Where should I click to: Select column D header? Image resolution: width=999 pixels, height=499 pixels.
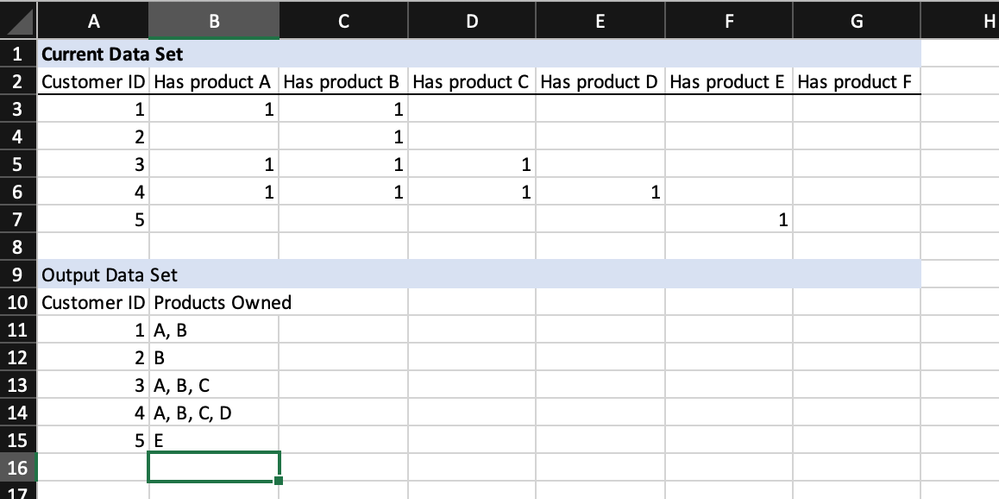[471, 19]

· · · · ·

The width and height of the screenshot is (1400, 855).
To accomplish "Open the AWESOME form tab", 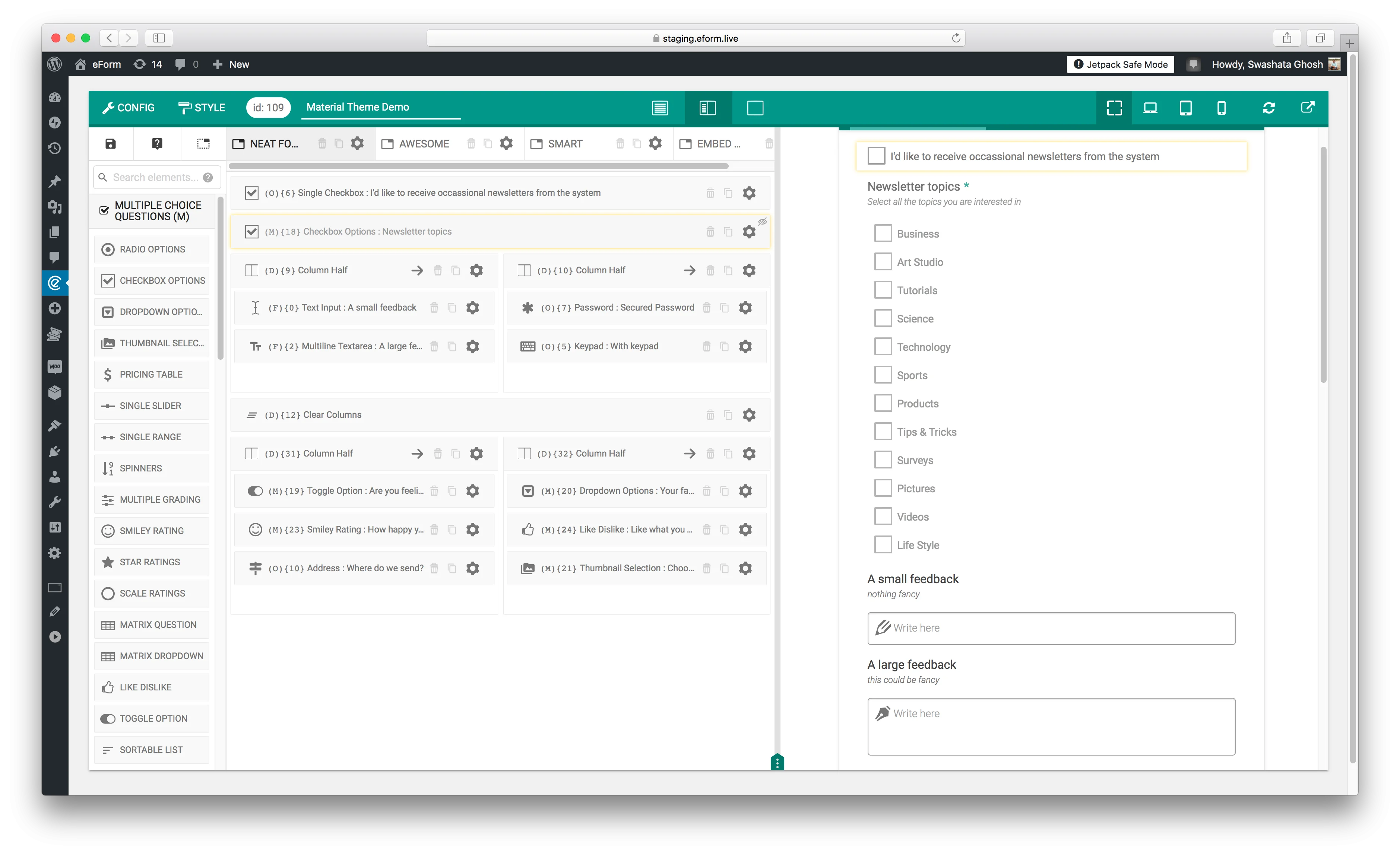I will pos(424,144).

· · · · ·

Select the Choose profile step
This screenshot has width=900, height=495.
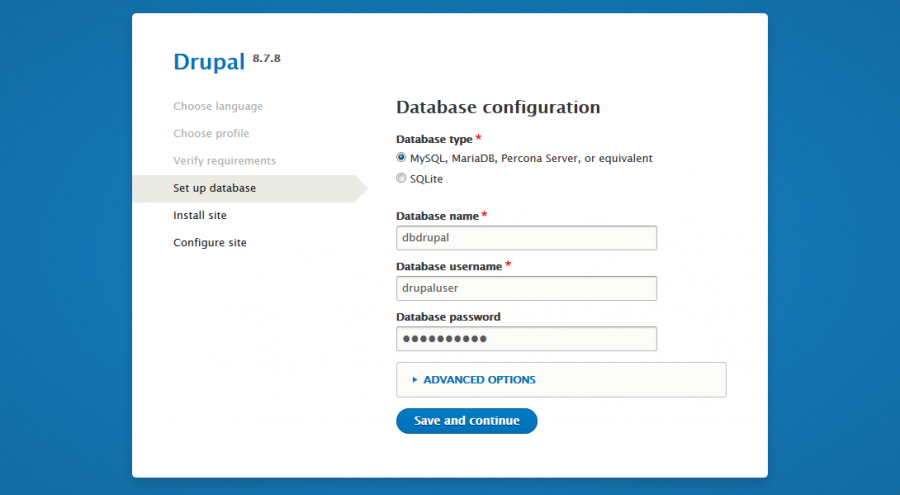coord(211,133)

· · · · ·

▸ **Job**
Render the lines from the one containing "Select the Choose profile step" up to and including the one containing "coord(211,133)" as a JSON list of strings, one string per line, with blank lines omitted. Leave the pictures out.

▸ **Written reply**
[
  "Select the Choose profile step",
  "This screenshot has width=900, height=495.",
  "coord(211,133)"
]